Key Libyan diplomats disown Gaddafi's regime
Key Libyan diplomats disowned Moammar Gaddafi's regime and the country's deputy UN ambassador called on the longtime ruler to step down because of its bloody crackdown on protesters.world Updated: Feb 22, 2011 08:51 IST
Key Libyan diplomats disowned Moammar Gaddafi's regime and the country's deputy UN ambassador called on the longtime ruler to step down because of its bloody crackdown on protesters.
The Libyan ambassador to the United States also said he could no longer support Gaddafi, and the ambassador to India resigned. Almost all Libyan diplomats at the United Nations backed deputy ambassador Ibrahim Dabbashi's pleas to Gaddafi to end his 40-year rule and to the international community to intervene.
As diplomatic support for Gaddafi began to crumble, Dabbashi warned that if he doesn't leave, "the Libyan people will get rid of him." Gaddafi's security forces unleashed the most deadly crackdown of any Arab country against the wave of protests sweeping the region, with reports yesterday that demonstrators were being fired at from helicopters and warplanes.
After seven days of protests and deadly clashes in Libya's eastern cities, the eruption of turmoil in the capital, Tripoli, sharply escalated the challenge to Gaddafi.
Libya's ambassador in Washington, Ali Adjali, told BBC World that the reports of firing from warplanes spurred his decision not to support the government any more. "To me it is a very sad moment seeing Libyans killing other Libyans," he said. "I'm not supporting the government killing its people. ... I'm (not) resigning Moammar Gaddafi's government, but I am with the people.

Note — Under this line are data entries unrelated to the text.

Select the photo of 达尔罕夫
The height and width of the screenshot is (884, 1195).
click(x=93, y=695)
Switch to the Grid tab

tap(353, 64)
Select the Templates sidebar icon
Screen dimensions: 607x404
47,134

I am representing the people in the street, the people who've been killed, the people who've been destroyed. Their life is in danger." Dabbashi, the deputy UN ambassador, also said he and the UN diplomats were not resigning because they served the people of Libya and not the regime.
"This is in fact a declaration of war against the Libyan people," he told reporters, surrounded by a dozen Libyan diplomats. "The regime of Gaddafi has already started the genocide against the Libyan people."
Dabbashi said he was writing to the UN Security Council calling for action to stop the bloodshed. Libya's UN Ambassador Mohamed Shalgham was not present at Dabbashi's press conference.
He told the UN correspondent for the pan-Arab newspaper, Al-Hayat, that all diplomats at Libya's mission supported Dabbashi "excluding me." Shalgham said he was in touch with the Gaddafi government and was trying "to persuade them to stop these acts." Libya's Ambassador to India Ali al-Essawi, speaking to the BBC, said: "I want to make aware that I resign today from my position ... because of the using of massive violence against Libyan civilians."